Across sub-Saharan Africa, Power Africa, the U.S. Agency for International Development (USAID), and experts with the National Association of Regulatory Utility Commissioners (NARUC) are educating regulators and energy providers on how to accurately reflect the cost of power generation, transmission, and distribution.
NARUC employs an interactive Cost-Reflective Tariff Simulation as part of its training sessions. This innovative exercise invites participants to explore the real-world impacts of different regulatory choices through a computer-based game. The simulation aims to improve regulators’ ability to review utility rates and provides a platform for dialogue on the importance and range of inputs regulators must consider when setting tariffs.
During the simulation, participants work in teams to respond to the common challenges facing energy regulators in developing economies. Participants can adjust the generation mix and the transmission and distribution expansion for a range of economic and political scenarios to generate tariffs for commercial, industrial and residential customers. The simulation also provides feedback on greenhouse gas emissions.
In East Africa, Power Africa, USAID, and NARUC are also working with regulators to find a “common vocabulary” to address some of the shared challenges they face in collecting accurate financial data from utilities, a move which could help spur transmission development and cross-border trade.
During a recent exchange in Kigali, Rwanda, representatives of the region’s regulators discussed how to create a regulatory tool called a “Uniform System of Accounts.”
A Uniform System of Accounts helps to ensure that regulators collect clear and consistent data from utilities, providing the necessary information to conduct tariff reviews and allocate costs. The system is an initial step to allow utilities and regulators to get on the same page about the true cost of power. This is critical when stakeholders allocate costs to build a new transmission line or enter into a wheeling agreement, which enables power to be transferred across a country's transmission lines.

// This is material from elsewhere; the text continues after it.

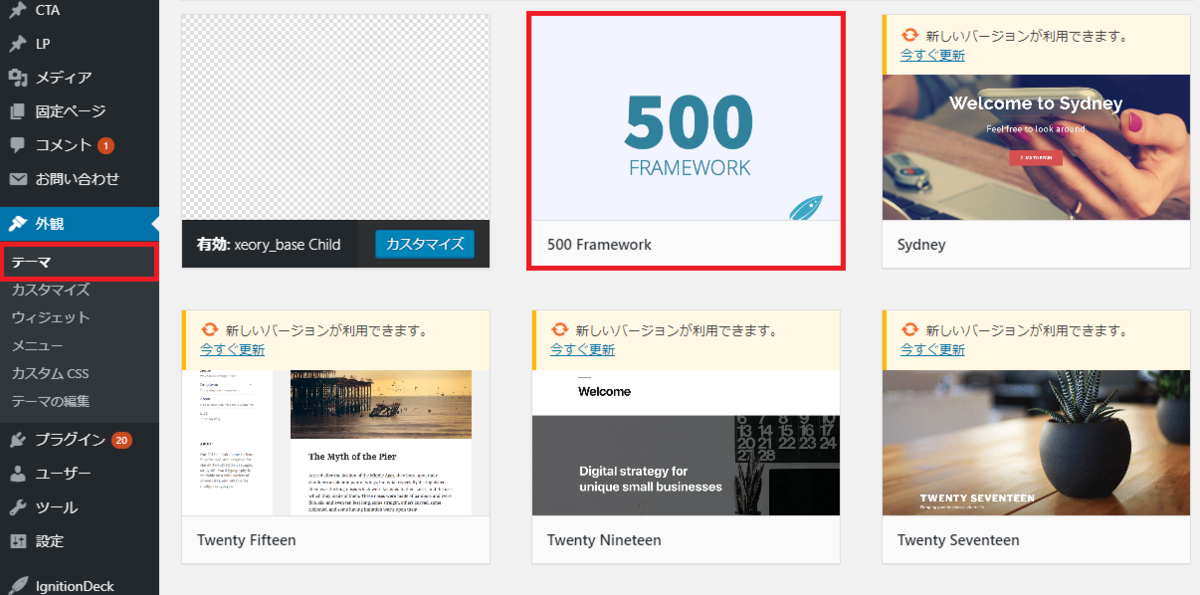Select the Twenty Seventeen theme thumbnail
The width and height of the screenshot is (1200, 595).
[x=1035, y=443]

In Kigali, NARUC’s expert volunteers dove deep on the details of Uniform Systems of Accounts with representatives from Burundi, Ethiopia, Kenya, Rwanda, Tanzania, and the Eastern Africa Power Pool’s (EAPP) Independent Regulatory Board.
The countries are at different points in working toward such a system that is consistent with international best practices. Even so, representatives agreed that creating a common Uniform System of Accounts for the region would produce significant benefits. A regional system would enable clear cost comparisons from country to country, thus reducing obstacles to cross-border trade and providing a more attractive and stable environment for private investment.
EAPP Technical Expert Alemu Tenibo Lefimo said the exchange on accounting practices “has provided a common vocabulary and syntax for use by all players in the EAPP power market.” The common vocabulary will help not only utilities engaging in electricity negotiations but more so all stakeholders in the energy sector in East Africa as tariffs for providing wheeling and ancillary services are designed and implemented, he said.
Representatives are planning to explore the creation of a multi-nation working group to design a regional Uniform System of Accounts, which would be launched upon approval by their respective organizations. With the support of USAID and Power Africa, NARUC will continue to engage with regulators in the region to support an enabling environment for investment.